2021 será o ano da venda direta ao consumidor. Todos prontos?



Nos tempos de pandemia, a venda direta ao consumidor – ou “D2C” (“Direct to Consumer”) – deixou de ser apenas mais uma tendência futurista de negócios e passou a ser uma realidade importante para muitas indústrias de bens de consumo. Vale lembrar que: em alguns segmentos, esse canal de vendas direto não é exatamente uma novidade, como nos casos da Dell, no segmento de computadores; e da Avon e Natura, no segmento de cosméticos e beleza. Mas, então, o que tem de diferente neste mercado?

Muita coisa mudou, mas os principais impulsionadores desse movimento foram a maneira com que os consumidores consomem e se relacionam com suas marcas preferidas, além, é claro, da tecnologia e do “data analytics”, que permitem que esse relacionamento seja muito mais próximo e customizado.

Para algumas indústrias de bens de consumo nos segmentos de alimentos e bebidas, especialmente nos mercados mais maduros, como o norte-americano, o canal direto ao consumidor já representa 2 dígitos. Uma pesquisa realizada em outubro de 2020 pela Morning Consult – com 2.200 pessoas nas cidades de Nova York, Chicago, Dallas, São Francisco e Miami – mostrou que o percentual de consumidores que faziam algum tipo de compra por canal direto era de 5% em 2019 e saltou para incríveis 31% em 2020. Seriam esses resultados um efeito da pandemia? Ou estaria restrito às grandes metrópoles? Pode ser que sim, mas, sem dúvidas, vários paradigmas foram quebrados e a praticidade proporcionadas por esse canal vieram para ficar.

O modelo que mais podemos observar no mercado tem sido o de assinatura (“subscription”), no qual o consumidor paga pelo serviço via cartão de crédito e pode cancelá-lo a qualquer momento, solicitar uma alteração de endereço de entrega ou até mesmo solicitar uma suspensão temporária em períodos de férias.

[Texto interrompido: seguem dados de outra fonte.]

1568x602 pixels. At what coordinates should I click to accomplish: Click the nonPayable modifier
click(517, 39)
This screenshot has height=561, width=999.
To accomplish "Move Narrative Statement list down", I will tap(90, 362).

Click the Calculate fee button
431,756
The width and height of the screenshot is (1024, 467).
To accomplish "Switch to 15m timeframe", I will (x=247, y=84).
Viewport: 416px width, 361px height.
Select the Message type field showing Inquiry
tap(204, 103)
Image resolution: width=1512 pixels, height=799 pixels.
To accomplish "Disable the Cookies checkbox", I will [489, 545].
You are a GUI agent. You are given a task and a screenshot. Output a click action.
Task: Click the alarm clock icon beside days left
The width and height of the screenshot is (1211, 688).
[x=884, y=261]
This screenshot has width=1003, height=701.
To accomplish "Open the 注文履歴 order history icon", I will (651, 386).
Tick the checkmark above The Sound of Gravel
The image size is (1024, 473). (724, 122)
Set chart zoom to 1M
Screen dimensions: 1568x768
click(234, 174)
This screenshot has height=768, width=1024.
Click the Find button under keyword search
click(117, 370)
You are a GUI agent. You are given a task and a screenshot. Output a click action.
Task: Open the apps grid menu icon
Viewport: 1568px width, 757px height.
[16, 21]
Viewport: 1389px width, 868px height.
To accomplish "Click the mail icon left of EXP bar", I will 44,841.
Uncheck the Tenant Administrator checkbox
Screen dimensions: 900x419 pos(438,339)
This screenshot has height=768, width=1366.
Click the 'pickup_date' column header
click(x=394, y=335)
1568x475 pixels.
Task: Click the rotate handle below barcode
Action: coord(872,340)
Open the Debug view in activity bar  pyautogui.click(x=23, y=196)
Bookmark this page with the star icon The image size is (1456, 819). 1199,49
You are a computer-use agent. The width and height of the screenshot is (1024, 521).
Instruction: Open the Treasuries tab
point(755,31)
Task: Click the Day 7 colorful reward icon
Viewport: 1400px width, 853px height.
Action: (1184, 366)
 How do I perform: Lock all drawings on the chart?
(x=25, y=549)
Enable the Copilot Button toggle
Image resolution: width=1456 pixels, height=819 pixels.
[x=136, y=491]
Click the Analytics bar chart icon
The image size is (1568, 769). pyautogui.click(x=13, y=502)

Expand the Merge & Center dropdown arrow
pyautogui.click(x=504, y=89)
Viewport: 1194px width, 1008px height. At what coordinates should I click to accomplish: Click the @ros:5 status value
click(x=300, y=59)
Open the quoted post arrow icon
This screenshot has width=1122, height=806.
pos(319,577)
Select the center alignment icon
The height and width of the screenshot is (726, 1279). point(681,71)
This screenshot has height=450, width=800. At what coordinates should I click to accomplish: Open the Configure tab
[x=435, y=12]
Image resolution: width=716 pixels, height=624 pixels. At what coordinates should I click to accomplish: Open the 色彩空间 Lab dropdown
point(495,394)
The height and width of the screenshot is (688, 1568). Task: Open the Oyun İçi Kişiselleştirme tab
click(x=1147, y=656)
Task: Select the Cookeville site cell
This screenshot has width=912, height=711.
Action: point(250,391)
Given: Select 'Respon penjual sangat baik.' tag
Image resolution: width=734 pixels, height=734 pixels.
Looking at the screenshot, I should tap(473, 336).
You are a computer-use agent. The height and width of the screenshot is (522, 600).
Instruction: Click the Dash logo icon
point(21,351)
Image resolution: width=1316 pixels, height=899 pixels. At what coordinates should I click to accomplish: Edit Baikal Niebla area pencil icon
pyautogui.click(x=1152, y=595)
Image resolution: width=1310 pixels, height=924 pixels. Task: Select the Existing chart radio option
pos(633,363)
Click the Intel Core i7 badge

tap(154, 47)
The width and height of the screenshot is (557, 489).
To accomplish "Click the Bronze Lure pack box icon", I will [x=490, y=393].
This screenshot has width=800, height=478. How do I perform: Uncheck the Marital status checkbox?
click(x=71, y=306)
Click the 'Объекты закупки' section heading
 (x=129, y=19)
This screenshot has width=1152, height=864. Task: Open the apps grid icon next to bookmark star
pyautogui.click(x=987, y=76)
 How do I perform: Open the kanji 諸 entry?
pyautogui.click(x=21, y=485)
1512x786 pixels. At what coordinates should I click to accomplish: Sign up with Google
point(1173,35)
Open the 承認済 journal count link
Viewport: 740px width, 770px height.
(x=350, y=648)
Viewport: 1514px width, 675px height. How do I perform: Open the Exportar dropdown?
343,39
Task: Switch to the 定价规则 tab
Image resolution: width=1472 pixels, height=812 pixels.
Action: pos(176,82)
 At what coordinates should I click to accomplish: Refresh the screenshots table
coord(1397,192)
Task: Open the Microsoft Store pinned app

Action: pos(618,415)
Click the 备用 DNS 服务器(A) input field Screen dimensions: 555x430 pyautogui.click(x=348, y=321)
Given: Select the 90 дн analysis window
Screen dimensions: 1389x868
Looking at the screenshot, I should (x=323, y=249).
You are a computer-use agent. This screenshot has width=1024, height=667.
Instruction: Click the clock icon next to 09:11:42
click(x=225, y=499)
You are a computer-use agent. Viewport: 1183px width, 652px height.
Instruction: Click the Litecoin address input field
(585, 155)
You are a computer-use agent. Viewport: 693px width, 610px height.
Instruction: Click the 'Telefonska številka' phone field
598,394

Ainda nos Estados Unidos, uma empresa que fornece produtos para barbear por assinatura recebeu um aporte milionário de um fundo de investimento. Com isso, uma base enorme de clientes – que recebem semanalmente produtos e acessórios – passou a garantir uma receita recorrente à empresa. Parece bom, não? Mas ainda pode ficar melhor.

No começo deste ano, a Pepsico lançou um site chamado Snacks.com para a disponibilização de venda direta ao consumidor americano. O serviço está disponível em 24 estados, com mais de 100 produtos de marcas como Lays, Cheetos e Ruffles. E melhor: eles oferecem um produto chamado “Frito-Lay Variety Pack”, em que o consumidor pode customizar seus salgadinhos favoritos. O resultado? Um crescimento de 12% nas vendas diretas desde março e um plano de expansão para todo o país em 2021. Além disso, para o período de férias, estão lançando alguns produtos sazonais como canecas, copos, camisetas e bonés com as principais marcas. Tudo com base nos insights coletados dessa interação direta com os consumidores. Isso é o que se pode chamar de fidelização.

Mas, é importante lembrar que além dos pilares do Marketing Digital e do portfólio atrativo, questões-chave não podem ser minimizadas antes das empresas lançarem uma iniciativa de “D2C”. Dentre eles: capacidade de entrega capilarizada a custos competitivos, múltiplos canais de contato com o consumidor, eficiência e agilidade nos processos básicos de crédito, faturamento e cobrança, tecnologia e simplicidade na utilização do consumidor, mas de maneira que permita que a empresa faça, internamente, uma série de análises seguindo os padrões de consumo de sua base de clientes.

Engana-se quem pensa que o “D2C” irá substituir as vendas da indústria ao varejo, exceto em casos muito específicos. Pelo contrário: a exposição que as marcas conseguem nas lojas físicas e online reforça a estratégia de venda direta, que, por sua vez, reforça as vendas nas lojas físicas. É um jogo de “ganha-ganha” e os varejistas que perceberem isso, somando forças aos seus fornecedores, certamente irão sair na frente nesta corrida.